Turn on new tiling by default (#154768)

Turning on in fbcode to come. Also updates `max_tiles` to have a default value of None. The existing tiling logic doesn't really handle max_tiles=3 well, but we do in the new tiling logic, so we default to 3 in the new logic and 2 elsewhere unless max_tiles has been explicitly set. TB runners have been very unstable recently (do we need to bump batch size ?) but e.g. for a [recent torchbench](https://hud.pytorch.org/benchmark/torchbench/inductor_with_cudagraphs?dashboard=torchinductor&startTime=Tue,%2027%20May%202025%2015:38:26%20GMT&stopTime=Tue,%2003%20Jun%202025%2015:38:26%20GMT&granularity=hour&mode=inference&dtype=bfloat16&deviceName=cuda%20(a100)&lBranch=gh/eellison/803/head&lCommit=8480c220db4eb3c9e2b58d85a698d0a7113a6e37&rBranch=main&rCommit=0cd18ba1ca35d87916723d445c06664615dcae12) inference run we had 15 models with a lower execution time (i.g. green) and 2 models with higher (i.e.. red) I am doing another run and will update here. Dynamic shapes is not yet turned on because there are a lot of fixes to be done in splitting that don't work yet.. See: ``` (Pdb) p expr ((s25*s85)//32) (Pdb) p FloorDiv(expr, expr) ((s25*s85)//(32*(((s25*s85)//32)))) ``` and also - unbacked shape is not multiple of itself. Pull Request resolved: https://github.com/pytorch/pytorch/pull/154768 Approved by: https://github.com/jansel
2025-10-20 21:14:14 +08:00 · 2025-06-05 06:52:28 -07:00
parent a85ad55525
commit 7dcc77e422
5 changed files with 51 additions and 22 deletions
--- a/test/inductor/test_loop_ordering.py
+++ b/test/inductor/test_loop_ordering.py
@ -526,7 +526,7 @@ class LoopOrderingTest(TestCase):
        "triton.unique_kernel_names": True,
        "loop_ordering_after_fusion": True,
        "triton.max_tiles": 3,
-        "test_configs.global_tiling_analysis": True,
+        "triton.coalesce_tiling_analysis": True,
    }
 )
@instantiate_parametrized_tests
@ -798,13 +798,14 @@ class MemoryCoalescingTest(MockSchedulerTest):
            # coalesce twice as many bytes as first dimension
            # if not downcasted
            # if downcasted, should be equal, bc larger dtype size
+            # we also weight writes x 2
            cont_reads = coalesce_analysis.coalesced_by_var[i_vars[1]]
            t_reads = coalesce_analysis.coalesced_by_var[i_vars[0]]

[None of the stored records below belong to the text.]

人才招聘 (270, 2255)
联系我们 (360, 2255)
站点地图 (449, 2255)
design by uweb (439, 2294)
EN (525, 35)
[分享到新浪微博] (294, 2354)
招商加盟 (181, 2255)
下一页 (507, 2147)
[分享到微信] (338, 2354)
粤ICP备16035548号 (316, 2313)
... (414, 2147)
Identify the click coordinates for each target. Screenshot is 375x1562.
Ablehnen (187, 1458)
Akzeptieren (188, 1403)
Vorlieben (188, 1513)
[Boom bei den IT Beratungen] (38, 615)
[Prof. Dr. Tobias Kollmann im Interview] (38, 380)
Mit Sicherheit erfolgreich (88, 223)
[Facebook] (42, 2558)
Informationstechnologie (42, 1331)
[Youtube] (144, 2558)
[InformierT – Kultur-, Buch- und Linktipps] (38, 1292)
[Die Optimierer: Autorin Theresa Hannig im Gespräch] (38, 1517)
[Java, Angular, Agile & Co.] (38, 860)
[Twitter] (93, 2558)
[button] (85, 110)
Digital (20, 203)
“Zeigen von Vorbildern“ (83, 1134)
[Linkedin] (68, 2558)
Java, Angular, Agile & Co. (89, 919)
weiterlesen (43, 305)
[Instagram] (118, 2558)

            if not downcast_transposed_v:
-                self.assertEqual(cont_reads, t_reads * 2)
+                self.assertEqual(cont_reads, t_reads * 3)
            else:
-                self.assertEqual(cont_reads, t_reads)
+                self.assertEqual(cont_reads, t_reads * 1.5)

            return nodes

@ -908,8 +909,7 @@ layouts = ("cont", "NHWC", "T")
    {
        "triton.unique_kernel_names": True,
        "loop_ordering_after_fusion": True,
-        "test_configs.global_tiling_analysis": True,
-        "triton.max_tiles": 3,
+        "triton.coalesce_tiling_analysis": True,
    }
 )
@instantiate_parametrized_tests
--- a/test/inductor/test_torchinductor.py
+++ b/test/inductor/test_torchinductor.py
@ -14133,6 +14133,8 @@ if RUN_GPU:
            # it does not move the tensor constructor to cuda and keeps it on CPU.
            self.assertFalse("empty_strided_cuda(()" in code)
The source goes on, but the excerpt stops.